Complementing the consumer survey, DECTA also analyzed search-engine data across the EU to assess changes in public interest. A large increase in stablecoin-related searches occurred in a number of member states after MiCA's implementation. Finland saw a 400 percent increase in queries related to purchasing a stablecoin, while Italy witnessed a 313.3 percent growth in such searches. Other countries had more modest but still significant increases. DECTA reports that though search volume doesn't equate directly to usage, it reflects a rising degree of interest in euro-denominated digital assets.
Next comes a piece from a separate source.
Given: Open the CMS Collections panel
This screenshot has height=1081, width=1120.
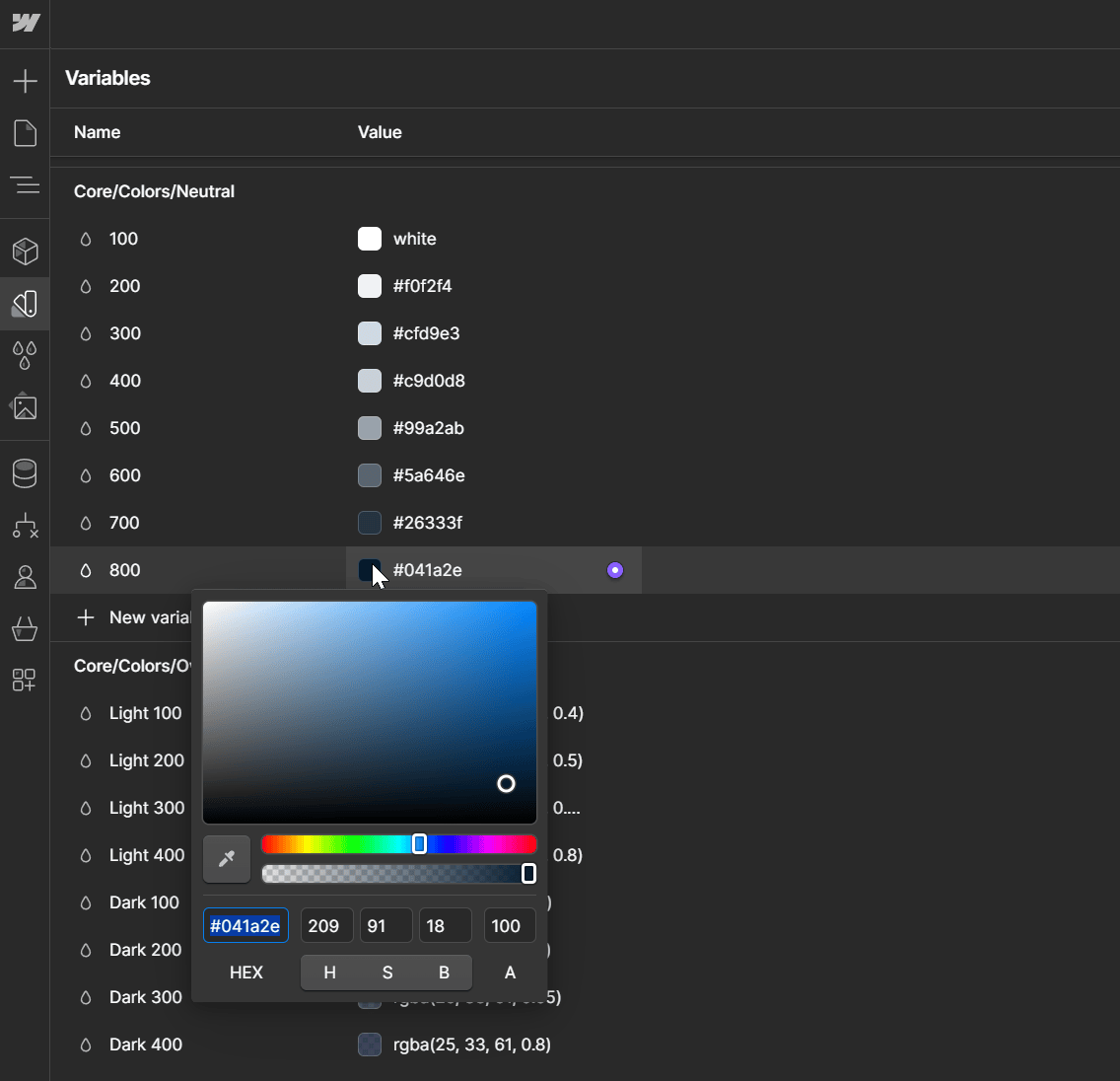Looking at the screenshot, I should 25,472.
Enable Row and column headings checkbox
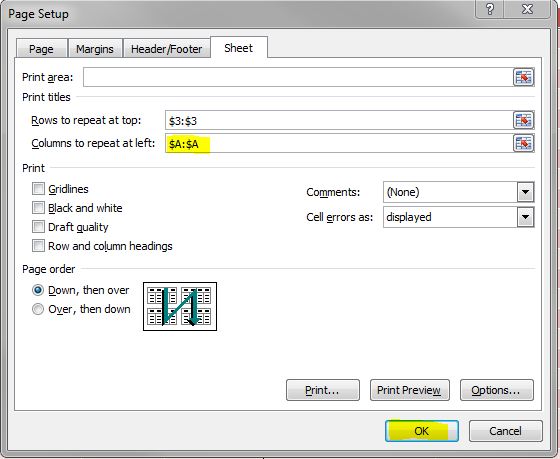This screenshot has width=560, height=459. click(x=38, y=246)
Notwithstanding this rapid growth, DECTA emphasizes that the sector is still in its infancy. Consumer adoption remains narrow, and most euro-stablecoin transaction volume continues to be derived from the broader crypto-economic activity rather than everyday retail spending. The report also suggested very unequal adoption across EU member states, reflecting wide discrepancies in technological engagement, market maturity, and regulatory comprehension. That said, the trend does look positive: instead of flatlining, euro-stablecoins started to grow along multiple vectors at the same time, such as supply, liquidity, transaction activity, and consumer attention.
The important conclusion from the DECTA report is that MiCA's regulatory clarity has been central to the rebound. Instituting consistent requirements throughout the EU, the framework decreased ambiguity for emitters and institutional users and set forth a standard expectation of reserve backing and operational behavior. While the report does not go so far as to forecast long-term market prospects, it does indicate that the stabilization provided by MiCA has led to a foundation being established which can support better durability in growth.
What the DECTA report ultimately illustrates is a market transitioning from fragmentation to structured expansion. Euro stablecoins remain small compared with the wider global stablecoin ecosystem, but the direction of movement has changed decisively. As supply rises, transaction volumes accelerate, and consumer interest increases, the euro stablecoin market is displaying characteristics of becoming a meaningful component in Europe's regulated digital-asset environment. Whether this momentum continues depends upon scaling by issuers, how consumers respond to regulated digital money, and how the post-MiCA environment evolves in 2026 and beyond.